BEGIN Text under study
I’ve been bouncing off the walls for a bit now as we’re supposed to be getting a new bot for Fan History that is similar to Fan Fiction Stat Bot. (It won’t probably be ready for another three weeks to a month. I’m not in that much of a hurry and I’d rather the developer do it right.) The major difference is that this one will look at LiveJournal, its clones and the growth/size of fandom on them by monitoring the number of new posts and total comments to a selection of communities, which will then sorted by fandom so as to be able to compare the sizes of different fandom groups.
The sample community list is about 2,500 different communities. It represents probably about 750 different fandoms. The list isn’t 100% comprehensive because you can’t find every LiveJournal community based on a fandom and you can’t list every fandom. And that’s what leaves me flummoxed. How much time should be spent building a more comprehensive list of LiveJournal communities? And InsaneJournal communities?
END Text under study
BEGIN Extracted records
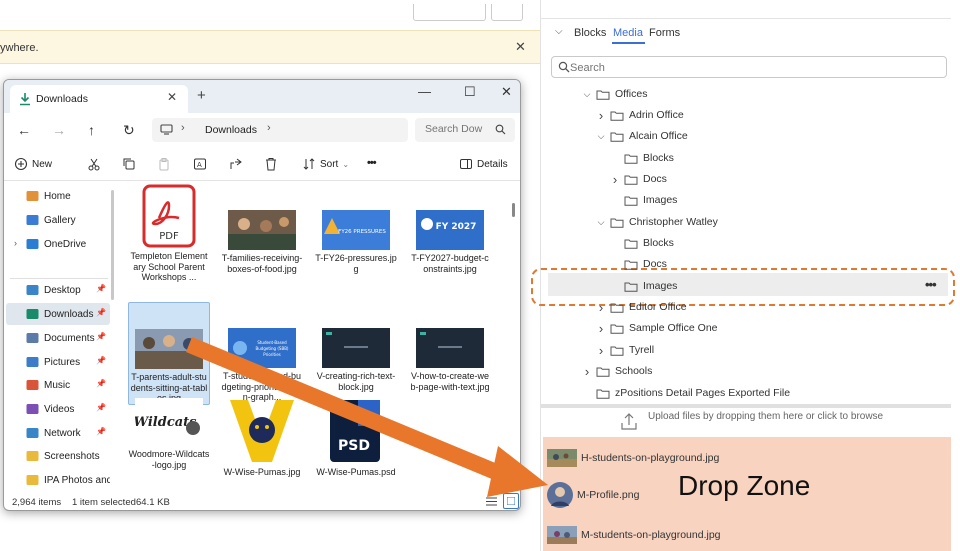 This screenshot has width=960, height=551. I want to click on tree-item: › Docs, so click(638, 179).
END Extracted records
BEGIN Extracted records
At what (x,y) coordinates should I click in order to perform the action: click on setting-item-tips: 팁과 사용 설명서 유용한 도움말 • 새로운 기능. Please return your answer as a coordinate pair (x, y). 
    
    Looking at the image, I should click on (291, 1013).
END Extracted records
§ Exercise set:
a - Reproduce the passage of the Fan History post starting with "I’ve been bouncing" and going on through "different fandom groups.".
b - According to the Fan History post, approximately how many different fandoms does the sample community list represent?

§ Expected results:
a -
I’ve been bouncing off the walls for a bit now as we’re supposed to be getting a new bot for Fan History that is similar to Fan Fiction Stat Bot. (It won’t probably be ready for another three weeks to a month. I’m not in that much of a hurry and I’d rather the developer do it right.) The major difference is that this one will look at LiveJournal, its clones and the growth/size of fandom on them by monitoring the number of new posts and total comments to a selection of communities, which will then sorted by fandom so as to be able to compare the sizes of different fandom groups.

b - About 750.